1. Overview

Tagging is a Design Pattern that allows us to perform advanced filtering and sorting on our data. This article is a continuation of a Simple Tagging Implementation with JPA.

Therefore, we’ll pick up where that article left off and cover advanced use cases for Tagging.

2. Endorsed Tags

Probably the best known advanced tagging implementation is the Endorsement Tag. We can see this pattern on sites like Linkedin.

Essentially, the tag is a combination of a string name and a numerical value. Then, we can use the number to represent the number of times the tag has been voted or “endorsed”.
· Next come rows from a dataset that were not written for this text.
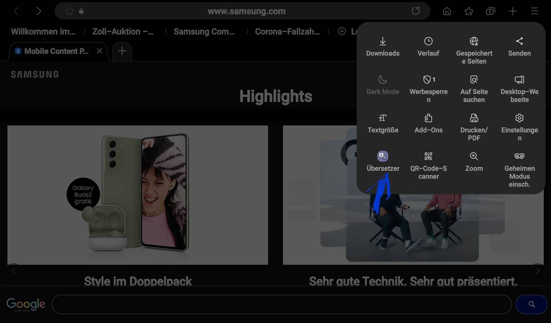Open Add-Ons menu entry

pos(428,123)
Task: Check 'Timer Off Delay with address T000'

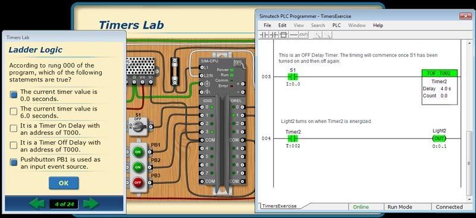Action: coord(14,146)
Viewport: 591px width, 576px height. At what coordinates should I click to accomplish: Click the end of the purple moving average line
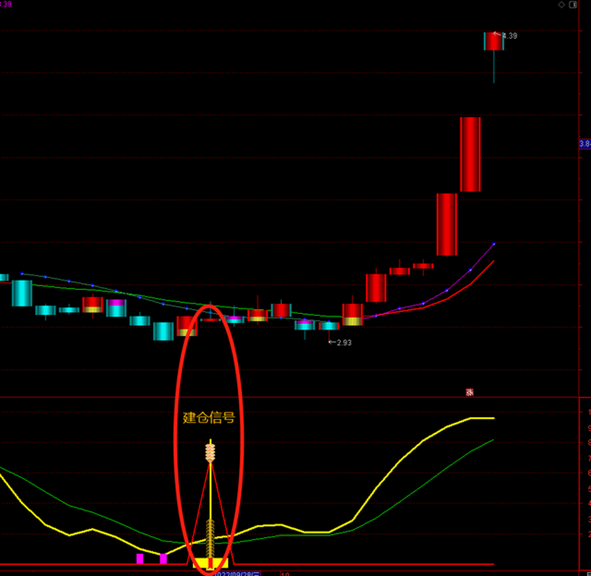point(493,244)
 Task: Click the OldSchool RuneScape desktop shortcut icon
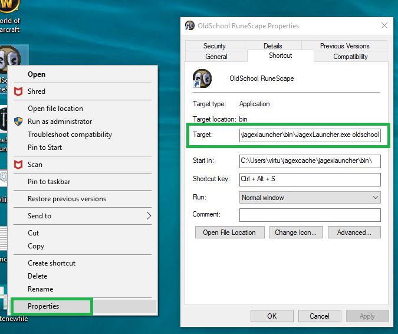point(10,57)
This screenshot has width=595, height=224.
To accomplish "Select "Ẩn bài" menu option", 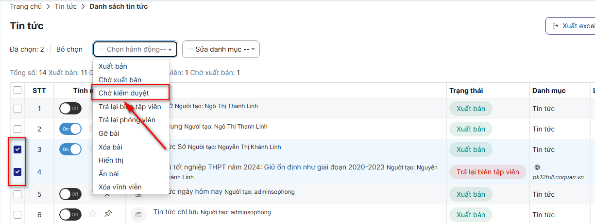I will (109, 174).
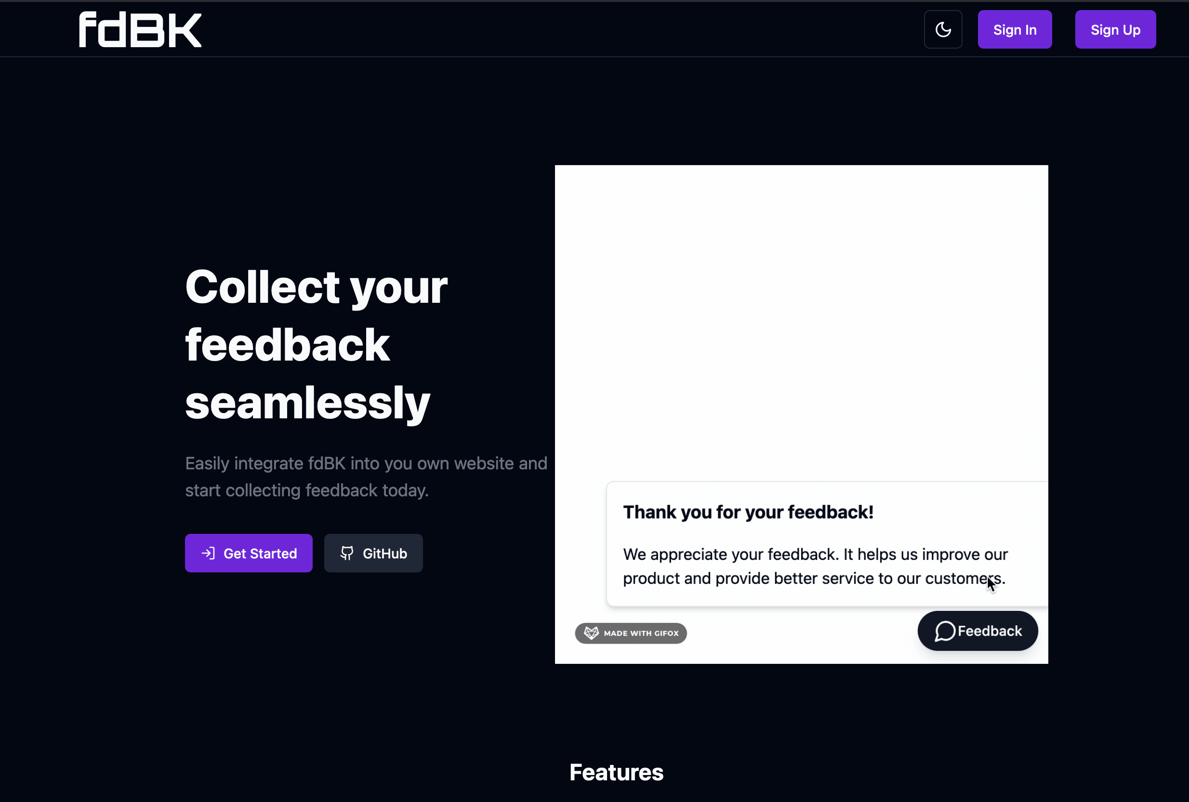The height and width of the screenshot is (802, 1189).
Task: Click the Sign In button
Action: [x=1015, y=29]
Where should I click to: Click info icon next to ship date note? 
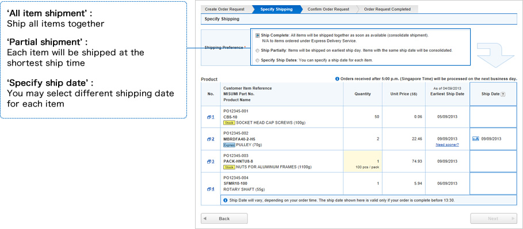click(x=226, y=200)

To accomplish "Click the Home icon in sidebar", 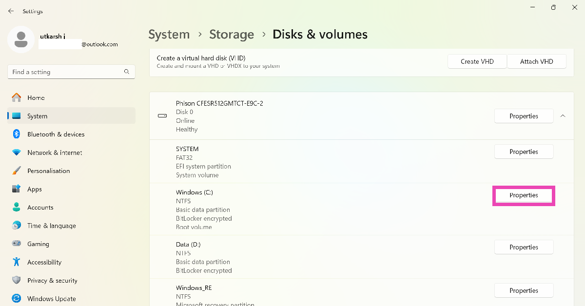I will click(17, 97).
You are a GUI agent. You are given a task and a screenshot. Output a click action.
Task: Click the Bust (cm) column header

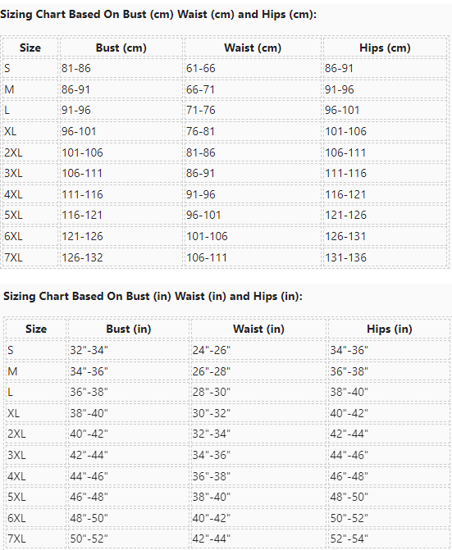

Here’s an example of how to create this kind of tag:

@Embeddable
public class SkillTag {
    private String name;
    private int value;

    // constructors, getters, setters
}

To use this tag, we simply add a List of them to our data object:

@ElementCollection
private List<SkillTag> skillTags = new ArrayList<>();

We mentioned in the previous article that the @ElementCollection annotation automatically creates a one-to-many mapping for us.

This is a model use-case for this relationship. Because each tag has personalized data associated with the entity it’s stored on, we can’t save space with a many-to-many storage mechanism.

Later in the article, we’ll cover an example of when many-to-many makes sense.

Because we’ve embedded the skill tag into our original entity, we can query on it just like any other attribute.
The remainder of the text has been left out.